We can boast, however, of a few bad investments that we never made. Through all our financial follies we never bet a dime on Solyndra or the Fisker Karma, for instance, and as of now we’re feeling rather shrewd for having avoided the initial public offering by Facebook.
After several years of extraordinary hype, including a major motion picture, Facebook’s foray into public ownership was probably the most ballyhooed financial event of the past several years. On Friday the popular social medium’s initial public offering — better known as IPO to the more savvy types — attracted the sort of full-court media pressure usually reserved for celebrity romances, Republican sex scandals, and the National Football League’s annual draft.
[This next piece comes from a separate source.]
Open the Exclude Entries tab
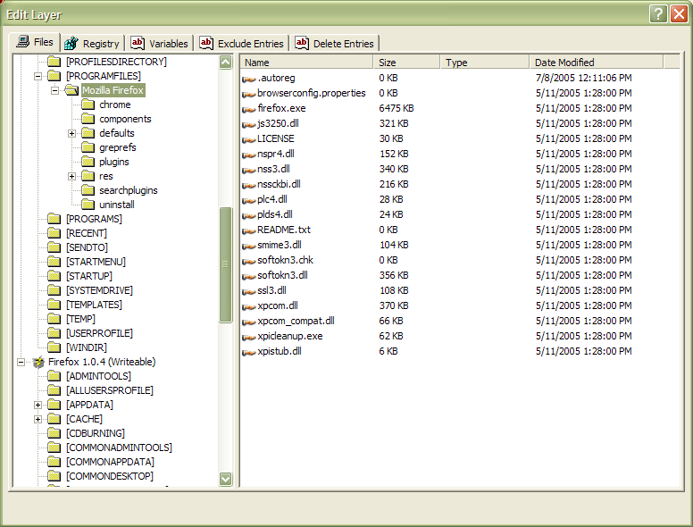Screen dimensions: 693x527 [241, 43]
The company wound up fetching a handsome price of $38 per share, and all weekend the news anchors sang ballads of the legend of Facebook founder Mark Zuckerberg.
On Monday the stock price fell 11 percent, even as the broader markets rallied on news of falling gas prices, and suddenly the headlines were less exultant. “Investors Pummel Facebook,” proclaimed the Wall Street Journal. “Facebook’s Stock May Keep Falling: ‘There’s No Bottom’” shouted CNBC. The Associated Press wondered, “Where are Facebook’s Friends?” No one, it seemed, was giving Facebook’s stock the little thumbs-up “like” sign.
The business reporters speculated that the problem was too many shares, or technical difficulties that interfered with trading, or perhaps even Zuckerberg’s nonchalance, and in every case they seemed surprised by the turn of events. Without having done any analysis of Facebook’s financial fundamentals, but having some familiarity with its product, we can honestly say that the stock’s sudden downturn was not unexpected.
Facebook has become so ubiquitous that even such determined Luddites as ourselves have not escaped its insidious influence, and there’s no doubt some economic value in anything that can claim 900 million customers, but we never believed that a forum for people to bore other people they vaguely know with misspelled accounts of their mundane doings and half-baked opinions was a solid investment. The company’s product has proved useful to us on a few occasions, such as apprising us of a couple of divorces and thereby sparing us the embarrassment of asking certain acquaintances how the little lady is doing, or helping us to figure out who that person was that seemed to regard us as an old friend at a party, but it never seemed to have the same value as automobiles, indoor plumbing, ground beef, or other more essential products.